The roles that emerge after training
Components start as random numbers with no predefined purpose. After millions or billions of training steps, gradient descent gradually shapes them into specialized roles—learned through experience, not explicitly designed.
| Component | Role it settles into |
|---|---|
| Embeddings | What tokens mean (lexical meaning) |
| Attention | How tokens relate — routes relevant context |
| FFNs | Transformation / "thinking" — most parameters and reasoning |
| LayerNorm | Keep signals stable and usable |
| Depth (layers) | Progressive refinement of understanding |
No one designs these roles; training gradually turns them into specialist roles through learning rather than design.
Stage 3 - Alignment
A raw pre-trained model is a brilliant autocomplete, not yet a helpful assistant. Alignment is a thin, cheap layer on top of pre-training that shapes behavior.

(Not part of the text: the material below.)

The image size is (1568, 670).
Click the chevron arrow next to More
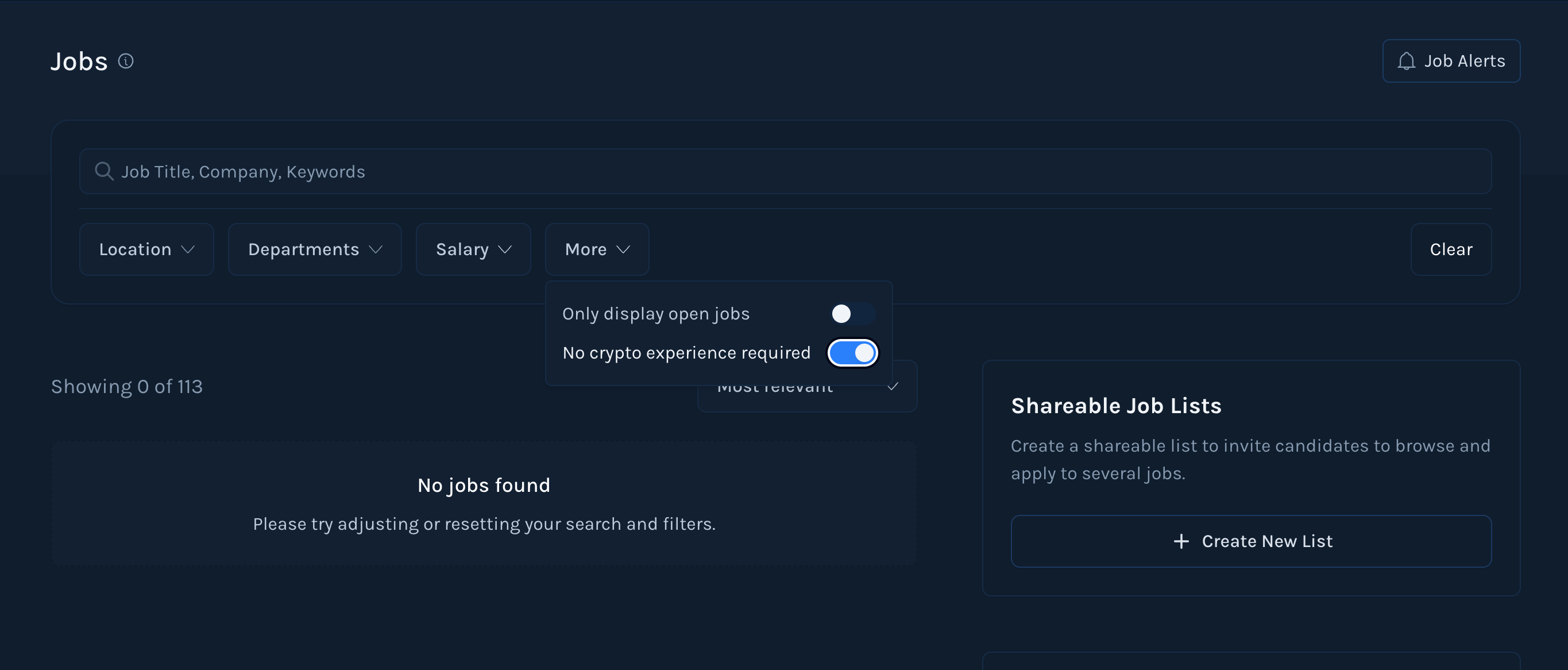point(623,249)
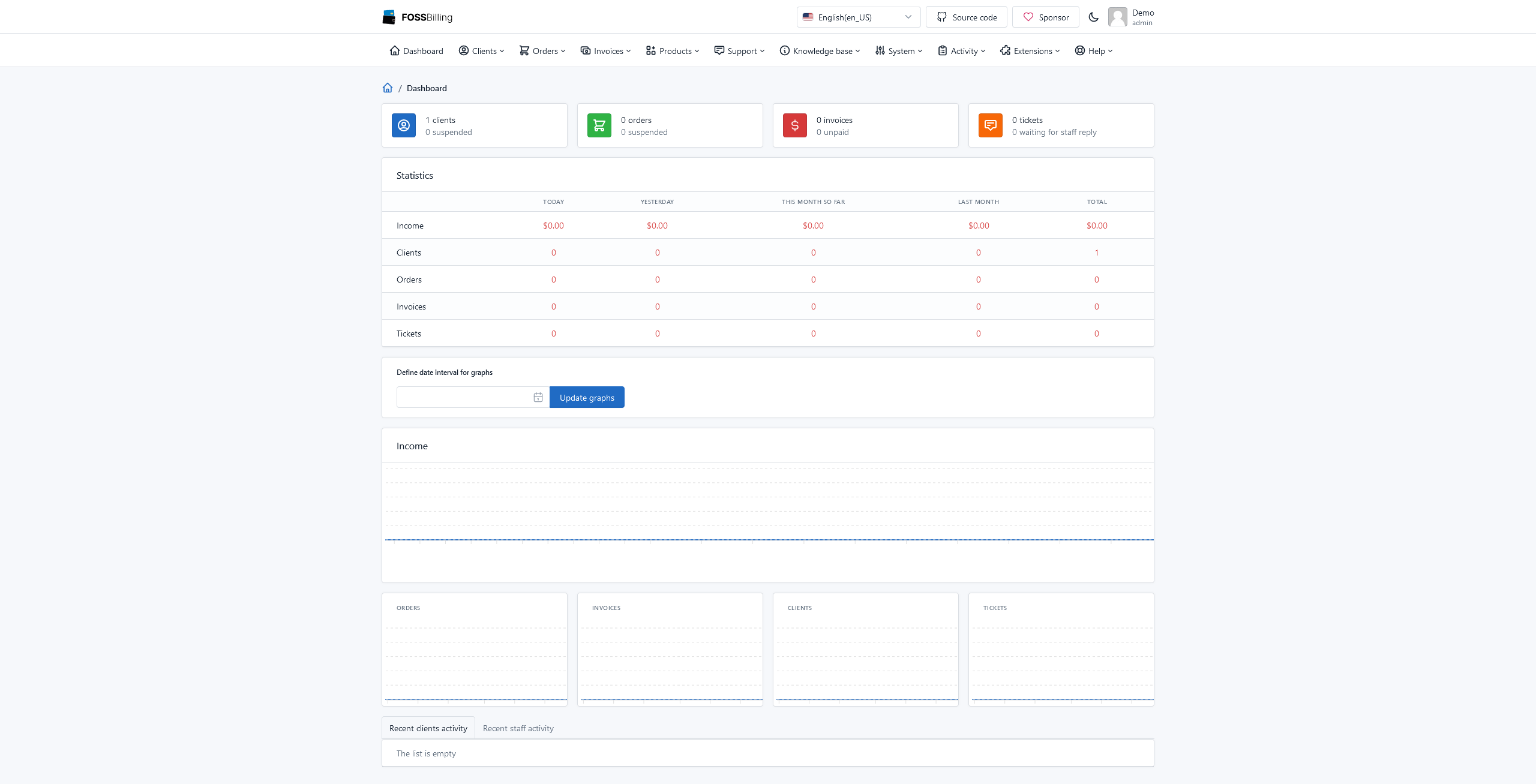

| Main training | Polish (alignment) | |
|---|---|---|
| Data | Trillions of words | Thousands to millions of examples |
| Length (cost) | Weeks/months, huge cost | Short, cheap |
| What it does | Teaches knowledge | Shapes behavior |
- SFT - show it good (prompt, response) examples.

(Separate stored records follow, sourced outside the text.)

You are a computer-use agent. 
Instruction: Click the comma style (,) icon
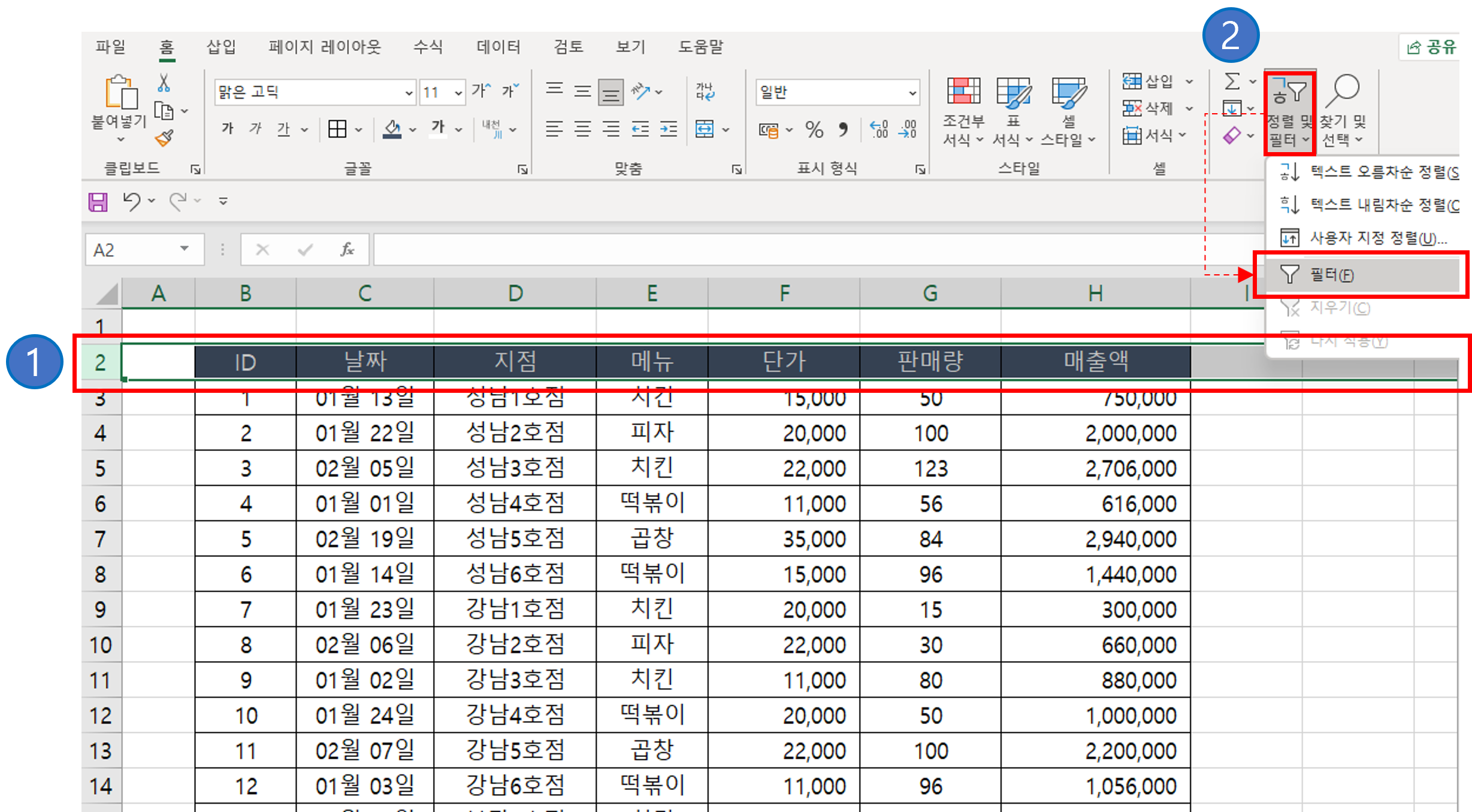tap(844, 130)
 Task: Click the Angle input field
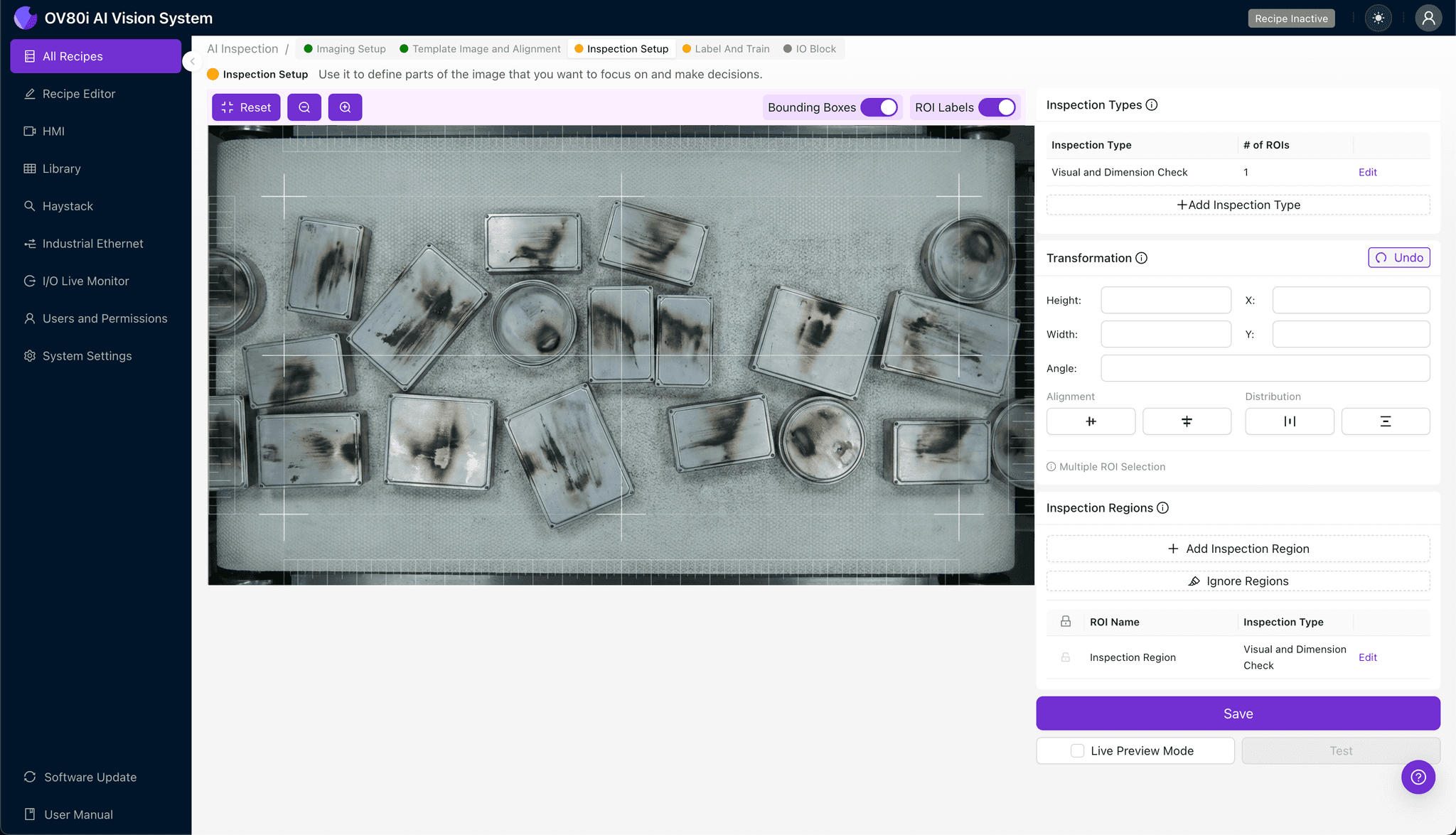(1265, 368)
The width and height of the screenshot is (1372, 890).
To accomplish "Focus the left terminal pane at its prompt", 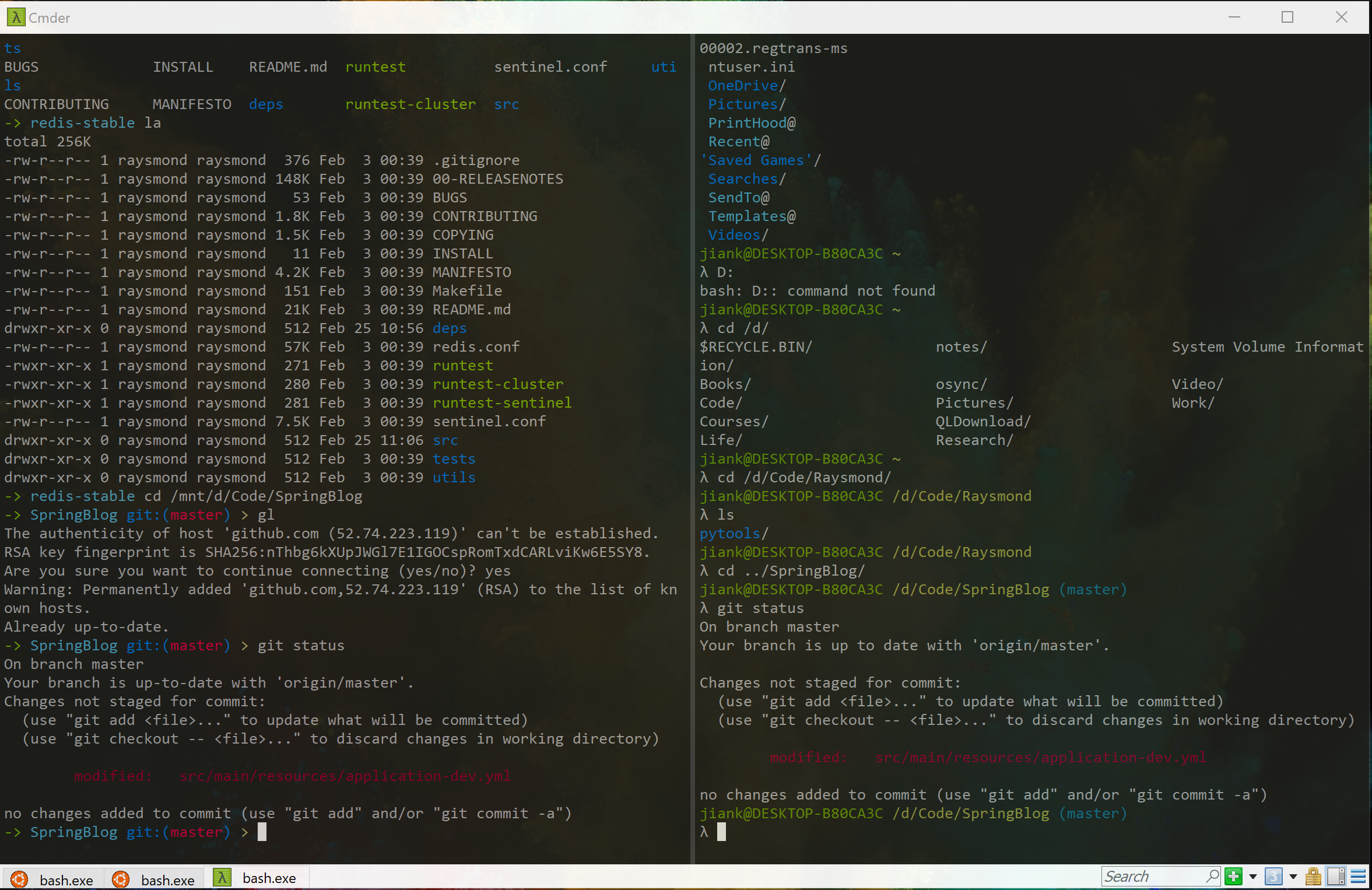I will click(x=262, y=832).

- RLHF/DPO - teach it which answer is better.
Alignment turns a raw model into a helpful assistant — it shapes behavior; it doesn't add new knowledge.
Stage 4 - After training
Once training stops, weights are frozen — no learning, no gradients. The model is a fixed function f(tokens) -> next token probabilities.
During inference, the model has no memory of what was asked or answered before — each request starts fresh.
Training builds the geometry. Inference just navigates it one token at a time.
The Mental Model most people get wrong
- LLM ≠ continuously learning systems
- LLM ≠ dynamic knowledge base
- LLM ≠ autonomous agent
What this means for Enterprise Systems
Understanding how LLMs actually work leads to a critical shift in how we design AI systems. The model itself is not "the system" — it's a fixed component inside a larger architecture.
1. Why RAG is required
LLMs do not have access to fresh and private data. Their knowledge is fixed at training time.
To make them useful in enterprise: To make them useful in enterprise:
- Connect them to internal data sources
- Inject context at runtime
This is why Retrieval Augmentation (RAG) becomes a foundational pattern.
2. Why agents/orchestration are external
LLMs are:
- Stateless
- Reactive
- Single-step predictors
They cannot:
- Execute workflows
- Maintain long-running state
- Coordinate systems
This is why agentic systems and orchestration layers exist outside the model
The intelligence is in the model and the control is in the system design.
3. Why governance is outside the model
You cannot "patch" behavior inside a trained model in real time. Enterprise systems must implement:
- Guardrails
- Validation layers
- Monitoring and evaluation
- Policy enforcement
All of these sit around the model, not inside it
4. Why inference cost dominates
Training is:
- One-time
- Expensive but amortized
Inference is: Inference is:
- Continuous
- Scales with usage
For enterprise systems: Cost = traffic * tokens * latency requirements
5. Why scale and cost must be designed upfront
Because LLMs don't learn in production, every interaction requires:
- Full inference execution
- Token processing (input+output)
- External system calls (RAG /agents)
This means:
- Cost scales with usage, not with training
- Latency compounds across system layers
- Poor design = exponential cost growth
In real systems, if not handled correctly:
- RAG increases token usage
- Agents introduce multiple-step execution
- Orchestration adds round trips
Training is a one-off capital cost; inference is the ongoing operational cost. Also, without careful design, AI systems become unpredictable and expensive at scale
Final Takeaway
The model provides intelligence and the system provides control.
Modern AI architecture is not “LLM design” It is “system design around a frozen model”
Traffic × Tokens × Latency
Treat the LLM as frozen dependency; engineer everything else around it.